In case you’ve been away from the keyboard for a month, Chris Anderson, editor-in-chief of Wired, author of The Long Tail, was roundly criticized in the blogosphere when word got out that portions of his latest book, Free, had been lifted from a variety of sources, including Wikipedia.
With support from his publisher, Anderson claimed that attributions for the cribbed content were lost in the final edit, leaving the reader to think whatever readers think when they read something that a writer didn’t really write and also didn’t footnote or attribute.
Twitter makes for good headline copy. When this story broke, I described Anderson’s explanation as an “attribution malfunction”, of the sort Janet Jackson might encounter. I went on to say that for Hyperion, Anderson is the publishing equivalent of AIG: Too big to fail.
Re-reading Negroponte, though, leads me to see Chris Anderson in a different, and not entirely new, light. In an earlier time, Anderson could have been P.T. Barnum, with Wired as his three-ring circus (On your right: The Long Tail! In the center ring: Crowdsourcing!

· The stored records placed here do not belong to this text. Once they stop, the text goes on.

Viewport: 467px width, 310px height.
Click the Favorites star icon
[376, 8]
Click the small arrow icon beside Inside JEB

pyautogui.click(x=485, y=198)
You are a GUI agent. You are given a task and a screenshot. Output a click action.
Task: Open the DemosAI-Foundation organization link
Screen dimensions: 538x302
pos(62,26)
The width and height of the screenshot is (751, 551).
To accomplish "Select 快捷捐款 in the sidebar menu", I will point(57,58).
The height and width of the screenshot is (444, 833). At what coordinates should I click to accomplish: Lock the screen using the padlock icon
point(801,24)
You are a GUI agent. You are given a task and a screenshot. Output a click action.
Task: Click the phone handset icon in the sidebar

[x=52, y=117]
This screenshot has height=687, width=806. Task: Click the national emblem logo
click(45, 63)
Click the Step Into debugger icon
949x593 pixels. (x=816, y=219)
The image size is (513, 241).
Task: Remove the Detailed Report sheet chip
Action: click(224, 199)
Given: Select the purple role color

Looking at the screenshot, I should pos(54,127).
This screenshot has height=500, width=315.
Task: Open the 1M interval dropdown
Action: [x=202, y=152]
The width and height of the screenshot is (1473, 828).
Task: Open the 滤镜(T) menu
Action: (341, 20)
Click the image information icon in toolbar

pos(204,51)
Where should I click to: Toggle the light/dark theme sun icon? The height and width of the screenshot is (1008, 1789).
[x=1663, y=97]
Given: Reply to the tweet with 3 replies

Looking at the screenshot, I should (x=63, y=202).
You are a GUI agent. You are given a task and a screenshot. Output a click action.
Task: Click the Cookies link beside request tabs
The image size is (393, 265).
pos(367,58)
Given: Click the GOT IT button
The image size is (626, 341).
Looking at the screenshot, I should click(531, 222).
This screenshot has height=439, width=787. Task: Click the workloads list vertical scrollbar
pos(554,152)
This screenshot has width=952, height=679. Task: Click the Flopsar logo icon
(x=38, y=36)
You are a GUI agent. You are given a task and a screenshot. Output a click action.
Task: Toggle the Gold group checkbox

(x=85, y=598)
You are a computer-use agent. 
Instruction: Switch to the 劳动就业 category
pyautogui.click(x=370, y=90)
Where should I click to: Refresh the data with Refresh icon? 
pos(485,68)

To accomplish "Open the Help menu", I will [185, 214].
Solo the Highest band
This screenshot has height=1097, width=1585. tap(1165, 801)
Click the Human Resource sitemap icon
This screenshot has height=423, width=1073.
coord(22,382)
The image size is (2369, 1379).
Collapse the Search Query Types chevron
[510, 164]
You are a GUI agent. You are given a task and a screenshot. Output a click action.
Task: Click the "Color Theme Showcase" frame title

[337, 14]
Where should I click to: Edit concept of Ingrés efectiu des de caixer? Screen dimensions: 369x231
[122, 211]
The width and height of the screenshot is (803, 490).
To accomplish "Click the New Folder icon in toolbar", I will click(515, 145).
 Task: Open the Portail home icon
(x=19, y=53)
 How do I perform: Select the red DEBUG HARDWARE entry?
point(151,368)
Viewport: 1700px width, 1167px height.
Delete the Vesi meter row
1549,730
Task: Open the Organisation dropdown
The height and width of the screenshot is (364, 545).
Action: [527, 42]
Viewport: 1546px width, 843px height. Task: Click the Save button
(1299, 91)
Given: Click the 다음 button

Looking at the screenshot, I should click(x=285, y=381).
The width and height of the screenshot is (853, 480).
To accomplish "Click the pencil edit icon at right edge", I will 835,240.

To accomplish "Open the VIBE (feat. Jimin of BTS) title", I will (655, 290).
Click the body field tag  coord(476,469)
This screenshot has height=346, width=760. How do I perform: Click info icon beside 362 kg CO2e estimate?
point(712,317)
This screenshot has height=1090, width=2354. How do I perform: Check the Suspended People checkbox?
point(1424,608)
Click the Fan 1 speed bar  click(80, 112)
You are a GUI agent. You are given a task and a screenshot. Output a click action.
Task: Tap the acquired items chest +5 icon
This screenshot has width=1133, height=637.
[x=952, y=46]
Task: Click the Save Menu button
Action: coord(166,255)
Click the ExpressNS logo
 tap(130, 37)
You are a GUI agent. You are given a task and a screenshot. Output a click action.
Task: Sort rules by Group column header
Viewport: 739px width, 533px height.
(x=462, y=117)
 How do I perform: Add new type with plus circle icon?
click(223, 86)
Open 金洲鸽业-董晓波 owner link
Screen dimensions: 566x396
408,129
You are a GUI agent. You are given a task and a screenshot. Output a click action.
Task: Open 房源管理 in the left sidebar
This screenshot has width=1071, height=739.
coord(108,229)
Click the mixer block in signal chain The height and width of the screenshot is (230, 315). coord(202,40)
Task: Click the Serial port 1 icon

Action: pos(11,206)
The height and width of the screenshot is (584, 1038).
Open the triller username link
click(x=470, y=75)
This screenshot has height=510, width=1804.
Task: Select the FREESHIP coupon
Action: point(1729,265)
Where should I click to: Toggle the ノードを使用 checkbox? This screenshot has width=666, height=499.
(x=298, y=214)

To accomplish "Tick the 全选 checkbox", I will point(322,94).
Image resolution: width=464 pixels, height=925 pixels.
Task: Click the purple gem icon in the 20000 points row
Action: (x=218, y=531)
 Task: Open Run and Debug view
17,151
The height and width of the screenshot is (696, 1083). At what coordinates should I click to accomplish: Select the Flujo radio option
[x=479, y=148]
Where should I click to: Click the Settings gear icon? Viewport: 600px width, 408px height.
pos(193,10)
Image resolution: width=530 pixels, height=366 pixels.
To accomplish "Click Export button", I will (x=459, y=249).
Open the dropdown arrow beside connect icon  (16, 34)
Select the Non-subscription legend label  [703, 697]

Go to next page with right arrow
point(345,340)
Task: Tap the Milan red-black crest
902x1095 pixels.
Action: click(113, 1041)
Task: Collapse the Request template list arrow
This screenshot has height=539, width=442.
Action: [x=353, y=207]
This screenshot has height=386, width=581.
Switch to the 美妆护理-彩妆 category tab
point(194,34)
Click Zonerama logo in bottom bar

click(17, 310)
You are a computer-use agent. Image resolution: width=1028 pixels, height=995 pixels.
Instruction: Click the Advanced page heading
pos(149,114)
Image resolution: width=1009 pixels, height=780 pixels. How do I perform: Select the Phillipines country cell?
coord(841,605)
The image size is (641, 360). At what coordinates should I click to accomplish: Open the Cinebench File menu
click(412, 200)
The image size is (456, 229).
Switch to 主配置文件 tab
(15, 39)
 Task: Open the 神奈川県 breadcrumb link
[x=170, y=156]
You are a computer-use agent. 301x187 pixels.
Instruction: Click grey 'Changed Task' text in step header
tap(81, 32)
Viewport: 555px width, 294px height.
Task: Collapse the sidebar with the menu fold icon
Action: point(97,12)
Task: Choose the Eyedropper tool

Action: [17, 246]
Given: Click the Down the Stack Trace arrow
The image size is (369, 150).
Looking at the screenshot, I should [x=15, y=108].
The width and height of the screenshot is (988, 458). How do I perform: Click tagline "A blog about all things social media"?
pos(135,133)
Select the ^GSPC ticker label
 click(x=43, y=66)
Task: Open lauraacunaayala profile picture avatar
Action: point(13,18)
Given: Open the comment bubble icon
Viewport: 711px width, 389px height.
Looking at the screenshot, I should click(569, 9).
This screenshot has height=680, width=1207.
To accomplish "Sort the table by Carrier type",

And coming into the arena on your left: Free!)
Barnum didn’t create the acts he presented; he assembled and sold them. If you were ambitious, and you didn’t value your time very highly, you could have sought out the trapeze artists, the lion tamers and the bearded lady on your own. But for most people, it was worth the price of admission to get all of this under one roof. People knew what P.T. Barnum did, and it had value for them.
By way of comparison, in print, particularly in books, we’ve come to value scholarship, research, the original. Books require time to plan, write, edit and read, a commitment that effectively ups the ante and leaves us implicitly thinking a book like Free should also be New.
Now, I don’t buy the idea that the attributions were clunky and there was a miscommunication. It seems more likely that the attributions made the penultimate draft of the book look like it was cut and pasted from a lot of different, generally public-domain sources. And that’s a tough thing to put a major publicity campaign behind.
But I don’t really think it matters what happened before publication. It was what happened after that effectively pushed Chris Anderson off the rails.
When the story about cribbing Wikipedia broke, Anderson could have described reality:
“I am your agent. My idea is not new, but I’ve done a good job of pulling together the examples that I think help tell the story. The thinking is not that deep, but it’s not supposed to be. I didn’t do anything approaching original research. I never intended to.”
“What I did do is save you time. This is what the new economy will value: time, convenience, trusted direction. In its niche, that’s what Free provides. Don’t judge it on how original it is; judge it on how effectively it delivers value for you. That’s what you are paying me to do for you.”
Of course, that’s not what he said.
The book is out, the controversy has died down, and Anderson has even made it as far as The Colbert Report without being grilled about the attribution malfunction. But the real legacy of Free might be seen only years from now, when books in any form are made up almost entirely of ideas you could have found elsewhere. Perhaps by accident, Hyperion has demonstrated that surfing the attention economy isn’t that hard. Ideas are freely available, with some assembly required.